Provided data:
::::
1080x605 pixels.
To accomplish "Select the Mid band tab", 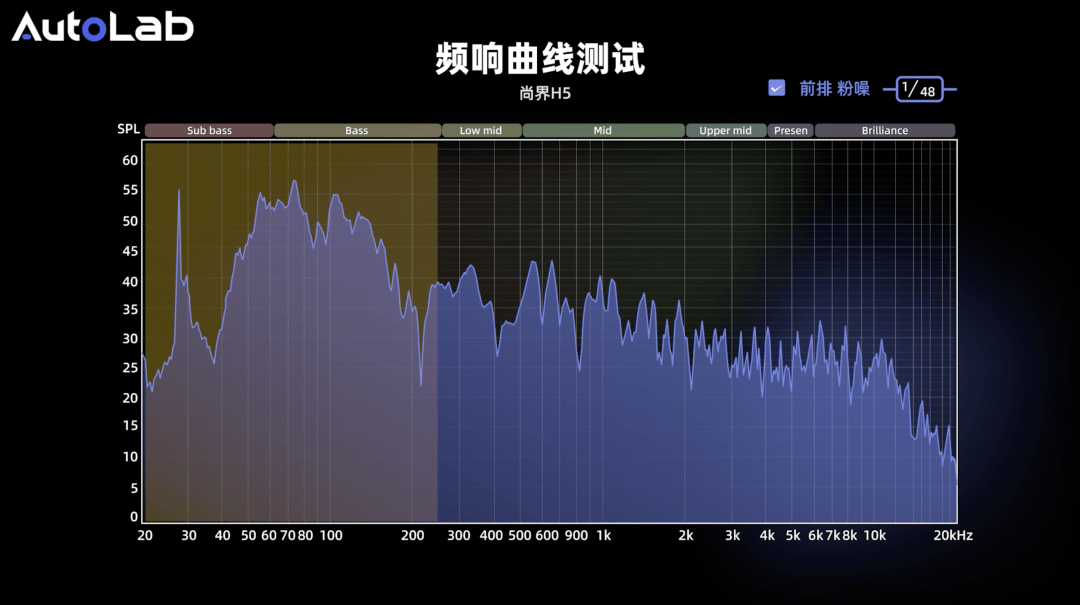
::::
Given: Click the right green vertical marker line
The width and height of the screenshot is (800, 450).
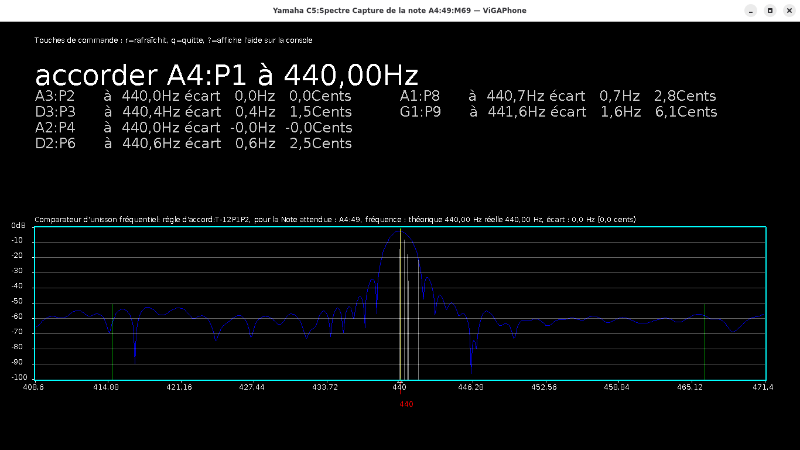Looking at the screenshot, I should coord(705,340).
::::
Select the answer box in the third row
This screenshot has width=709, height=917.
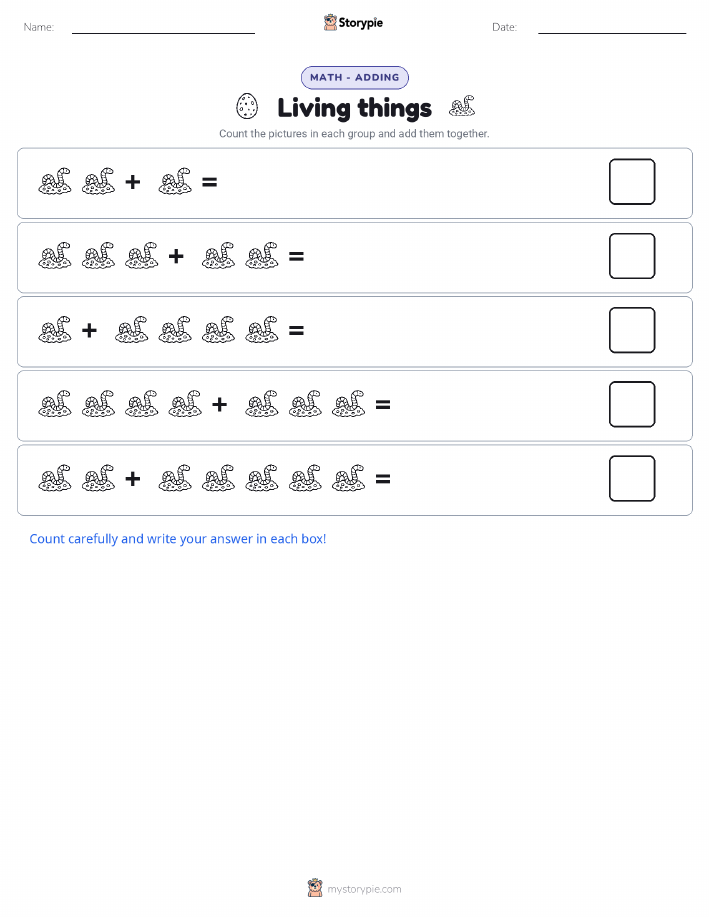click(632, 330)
::::
Please repeat the lines of the material above exactly, starting with the line that contains "1080x605 pixels." and ending with the line that contains "the Mid band". Leave the pictures out.

Answer below:
1080x605 pixels.
To accomplish "Select the Mid band tab", 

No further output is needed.